Legal experts have said that the Coalition Avenir Québec (CAQ) party’s proposal to amend the legal cannabis age in Quebec, from 18 to 21, would lead to legal challenges due to the fact that it infringes section 15 of the Canadian Charter of Rights and Freedoms, which forbids discrimination based on age.”If it goes into law, I’m convinced there is going to be an argument made.”Said Quebec lawyer Mathieu St-Onge
“The basic question is, should the Quebec government increase the age of consumption of cannabis but not anything else? Is there a little bit of hypocrisy in saying you can drink alcohol, you can go to a strip club, you can vote, but you can’t consume cannabis? You can do a lot of things in Quebec at 18,” said St-Onge, who practices in Montreal firm De GrandpréJoli-Coeur quoted in the National Observer.
If the CAQ succeeds on this move, it would make Quebec the province with the highest minimum age for consumption of Cannabis in the whole of Canada. This can only happen if the party wins and fulfills its campaign promises. Currently their results at the polls are almost on tie with the governing Liberal party.The election date is only about three weeks prior to the date when cannabis is legalized federally; this means that if the CAQ wins, the part would have only about 21 days to change the law before the deadline.
Simon Jolin-Barette, CAQ MNA for the Montérégie-area riding of Borduas, speaking to National Observer, said that his party, if elected, would table an amendment to the existing law “as soon as possible,” but he conceded that “it might be” after the Oct. 17 day of legalization. It would also amend the existing law to ban consumption in public places.
The Bill 157, Quebec’s cannabis law, which put the legal cannabis age at 18, was passed in June. Every other provinces and territories have adopted a minimum age limit of 18 or 19 as the legal age for cannabis consumption whenever the law is finally passed.
The CAQ’s reason for this move, according to Jolin-Barette,is that “as a government and as a society, we have a responsibility to not trivialize cannabis consumption, and send a clear message to young people that smoking marijuana has serious consequences for your health.”

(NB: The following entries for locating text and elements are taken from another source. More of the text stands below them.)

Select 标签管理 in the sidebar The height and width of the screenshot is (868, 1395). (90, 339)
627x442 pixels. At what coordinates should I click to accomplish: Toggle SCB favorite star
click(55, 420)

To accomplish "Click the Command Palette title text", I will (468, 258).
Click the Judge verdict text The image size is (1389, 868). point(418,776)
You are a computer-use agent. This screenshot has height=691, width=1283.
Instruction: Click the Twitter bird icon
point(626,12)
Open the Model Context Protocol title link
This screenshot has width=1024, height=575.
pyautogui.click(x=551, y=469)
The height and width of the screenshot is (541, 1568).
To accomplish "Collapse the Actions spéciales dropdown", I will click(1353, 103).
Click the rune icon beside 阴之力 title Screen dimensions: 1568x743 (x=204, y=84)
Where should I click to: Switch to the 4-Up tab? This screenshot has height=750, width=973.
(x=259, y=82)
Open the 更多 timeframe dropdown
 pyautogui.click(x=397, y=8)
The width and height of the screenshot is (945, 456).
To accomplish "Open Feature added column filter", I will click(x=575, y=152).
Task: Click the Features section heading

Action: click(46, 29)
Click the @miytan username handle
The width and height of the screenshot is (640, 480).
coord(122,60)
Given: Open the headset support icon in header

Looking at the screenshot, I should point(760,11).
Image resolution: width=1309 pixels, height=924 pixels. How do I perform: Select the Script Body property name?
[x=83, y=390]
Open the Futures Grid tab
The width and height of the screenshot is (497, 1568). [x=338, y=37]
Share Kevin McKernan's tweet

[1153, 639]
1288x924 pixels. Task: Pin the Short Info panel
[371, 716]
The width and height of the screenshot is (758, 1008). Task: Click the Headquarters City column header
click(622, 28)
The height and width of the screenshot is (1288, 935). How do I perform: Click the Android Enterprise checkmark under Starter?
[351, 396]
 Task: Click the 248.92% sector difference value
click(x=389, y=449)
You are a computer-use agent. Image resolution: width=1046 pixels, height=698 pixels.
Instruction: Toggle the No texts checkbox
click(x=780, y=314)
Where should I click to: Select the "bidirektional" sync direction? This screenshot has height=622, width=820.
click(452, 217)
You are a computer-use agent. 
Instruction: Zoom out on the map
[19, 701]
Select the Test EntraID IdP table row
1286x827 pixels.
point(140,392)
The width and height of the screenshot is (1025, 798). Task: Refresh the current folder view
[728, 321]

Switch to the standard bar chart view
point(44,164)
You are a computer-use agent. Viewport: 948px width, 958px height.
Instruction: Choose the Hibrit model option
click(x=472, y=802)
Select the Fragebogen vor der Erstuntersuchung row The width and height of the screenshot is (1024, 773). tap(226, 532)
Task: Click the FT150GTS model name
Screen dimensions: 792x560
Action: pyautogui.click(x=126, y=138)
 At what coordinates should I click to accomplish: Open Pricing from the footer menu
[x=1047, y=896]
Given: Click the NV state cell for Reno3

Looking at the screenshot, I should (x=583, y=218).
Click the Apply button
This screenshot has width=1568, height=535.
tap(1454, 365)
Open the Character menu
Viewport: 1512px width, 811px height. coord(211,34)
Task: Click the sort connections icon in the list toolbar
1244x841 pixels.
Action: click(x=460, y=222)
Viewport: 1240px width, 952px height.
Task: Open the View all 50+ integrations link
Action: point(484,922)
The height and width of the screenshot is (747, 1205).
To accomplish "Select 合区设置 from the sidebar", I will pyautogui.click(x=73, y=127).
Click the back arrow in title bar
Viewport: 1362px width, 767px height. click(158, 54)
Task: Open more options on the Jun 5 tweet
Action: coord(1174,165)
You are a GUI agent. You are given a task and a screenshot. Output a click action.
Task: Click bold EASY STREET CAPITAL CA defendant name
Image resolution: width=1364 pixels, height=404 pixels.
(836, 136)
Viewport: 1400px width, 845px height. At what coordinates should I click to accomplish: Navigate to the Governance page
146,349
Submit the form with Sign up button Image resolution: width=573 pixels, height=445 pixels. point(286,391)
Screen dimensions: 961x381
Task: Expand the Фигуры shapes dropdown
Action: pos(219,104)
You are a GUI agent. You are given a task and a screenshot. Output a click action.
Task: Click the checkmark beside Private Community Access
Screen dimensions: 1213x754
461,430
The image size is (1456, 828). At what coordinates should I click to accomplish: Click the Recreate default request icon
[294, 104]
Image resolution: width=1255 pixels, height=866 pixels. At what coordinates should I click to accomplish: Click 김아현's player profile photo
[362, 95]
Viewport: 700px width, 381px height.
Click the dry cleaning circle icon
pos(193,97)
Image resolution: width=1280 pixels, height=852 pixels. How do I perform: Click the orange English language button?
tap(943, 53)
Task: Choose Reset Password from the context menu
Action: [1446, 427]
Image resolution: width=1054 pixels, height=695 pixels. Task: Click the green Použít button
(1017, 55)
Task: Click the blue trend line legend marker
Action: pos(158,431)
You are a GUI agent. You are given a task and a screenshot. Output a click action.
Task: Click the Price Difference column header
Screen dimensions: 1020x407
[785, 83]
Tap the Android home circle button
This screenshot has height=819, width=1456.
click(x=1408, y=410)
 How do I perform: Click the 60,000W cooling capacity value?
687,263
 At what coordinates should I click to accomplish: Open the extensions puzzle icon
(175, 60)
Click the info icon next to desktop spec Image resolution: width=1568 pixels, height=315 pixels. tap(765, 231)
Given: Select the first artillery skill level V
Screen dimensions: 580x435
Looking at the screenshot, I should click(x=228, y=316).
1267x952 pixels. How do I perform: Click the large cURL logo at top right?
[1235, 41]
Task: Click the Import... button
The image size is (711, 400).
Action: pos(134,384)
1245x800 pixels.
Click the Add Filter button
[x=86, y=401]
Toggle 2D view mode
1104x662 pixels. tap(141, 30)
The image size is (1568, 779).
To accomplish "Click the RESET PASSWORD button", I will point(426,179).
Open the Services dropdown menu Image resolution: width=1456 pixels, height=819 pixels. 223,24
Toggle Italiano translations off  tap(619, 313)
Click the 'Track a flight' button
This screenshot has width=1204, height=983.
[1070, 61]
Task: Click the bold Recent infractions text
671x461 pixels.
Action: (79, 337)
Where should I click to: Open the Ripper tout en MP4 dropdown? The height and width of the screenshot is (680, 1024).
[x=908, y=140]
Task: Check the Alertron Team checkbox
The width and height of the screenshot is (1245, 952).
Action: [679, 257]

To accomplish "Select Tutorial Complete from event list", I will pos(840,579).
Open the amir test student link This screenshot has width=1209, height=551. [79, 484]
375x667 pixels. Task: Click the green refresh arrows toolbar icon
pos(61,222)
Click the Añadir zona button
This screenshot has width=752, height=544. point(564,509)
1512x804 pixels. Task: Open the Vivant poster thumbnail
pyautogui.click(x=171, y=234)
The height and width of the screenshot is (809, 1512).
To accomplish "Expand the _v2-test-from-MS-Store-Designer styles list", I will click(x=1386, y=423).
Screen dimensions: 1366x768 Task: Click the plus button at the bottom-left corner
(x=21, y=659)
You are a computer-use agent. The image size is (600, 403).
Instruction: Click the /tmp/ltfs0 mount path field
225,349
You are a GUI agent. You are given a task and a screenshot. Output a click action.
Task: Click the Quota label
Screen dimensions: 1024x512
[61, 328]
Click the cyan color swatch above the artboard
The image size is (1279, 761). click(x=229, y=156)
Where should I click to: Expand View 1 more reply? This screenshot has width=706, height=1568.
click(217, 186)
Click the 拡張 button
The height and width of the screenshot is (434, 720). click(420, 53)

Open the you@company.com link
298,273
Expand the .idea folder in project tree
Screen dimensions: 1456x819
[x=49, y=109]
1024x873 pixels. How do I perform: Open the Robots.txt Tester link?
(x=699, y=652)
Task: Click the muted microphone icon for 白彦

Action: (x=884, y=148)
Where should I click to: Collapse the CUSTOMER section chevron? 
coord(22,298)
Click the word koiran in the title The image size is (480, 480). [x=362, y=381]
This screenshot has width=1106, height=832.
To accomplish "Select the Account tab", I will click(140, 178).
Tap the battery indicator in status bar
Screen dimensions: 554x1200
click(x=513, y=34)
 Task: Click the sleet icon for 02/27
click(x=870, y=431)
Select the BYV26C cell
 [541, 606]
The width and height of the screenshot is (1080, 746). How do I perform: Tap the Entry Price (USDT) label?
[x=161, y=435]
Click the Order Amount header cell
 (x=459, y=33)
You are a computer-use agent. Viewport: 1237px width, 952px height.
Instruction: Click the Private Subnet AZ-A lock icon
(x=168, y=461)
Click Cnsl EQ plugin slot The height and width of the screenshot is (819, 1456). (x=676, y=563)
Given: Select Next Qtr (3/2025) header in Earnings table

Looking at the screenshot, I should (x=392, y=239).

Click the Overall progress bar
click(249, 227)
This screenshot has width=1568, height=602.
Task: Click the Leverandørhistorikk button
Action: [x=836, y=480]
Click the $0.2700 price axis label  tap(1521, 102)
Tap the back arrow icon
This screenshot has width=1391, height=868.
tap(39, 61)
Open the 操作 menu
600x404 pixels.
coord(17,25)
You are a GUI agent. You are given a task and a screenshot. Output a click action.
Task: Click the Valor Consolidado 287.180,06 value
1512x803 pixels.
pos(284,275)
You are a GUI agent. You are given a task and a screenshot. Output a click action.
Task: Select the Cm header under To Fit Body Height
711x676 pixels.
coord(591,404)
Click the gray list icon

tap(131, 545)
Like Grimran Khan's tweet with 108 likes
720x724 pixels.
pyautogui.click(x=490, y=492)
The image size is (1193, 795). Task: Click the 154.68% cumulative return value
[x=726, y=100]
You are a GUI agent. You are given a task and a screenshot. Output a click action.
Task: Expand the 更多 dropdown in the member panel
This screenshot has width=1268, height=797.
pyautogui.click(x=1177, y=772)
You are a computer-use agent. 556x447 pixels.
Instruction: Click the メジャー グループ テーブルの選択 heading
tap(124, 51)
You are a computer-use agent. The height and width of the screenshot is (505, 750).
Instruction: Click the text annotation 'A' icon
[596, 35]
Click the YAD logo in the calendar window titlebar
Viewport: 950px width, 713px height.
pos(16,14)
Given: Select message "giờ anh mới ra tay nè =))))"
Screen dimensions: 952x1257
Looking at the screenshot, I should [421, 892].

Kirk Tousaw, a cannabis lawyer based in British Columbia quoted in the reports says this would not be an easy feat for the CAQ to achieve, “Can you imagine being an elected representative in a province and thinking that one of the most important things that you need to do in your first three weeks in office is raise the age at which adults can possess cannabis and criminalize a whole generation of 18, 19, and 20-year-olds?”
The Parti Québécois through its spokesperson, Valérie Chamula,opposed this plan by the CAQ stating that raising the legal age for cannabis consumption would only encourage young people between 18-20 “to continue to buy drugs from organized crime.”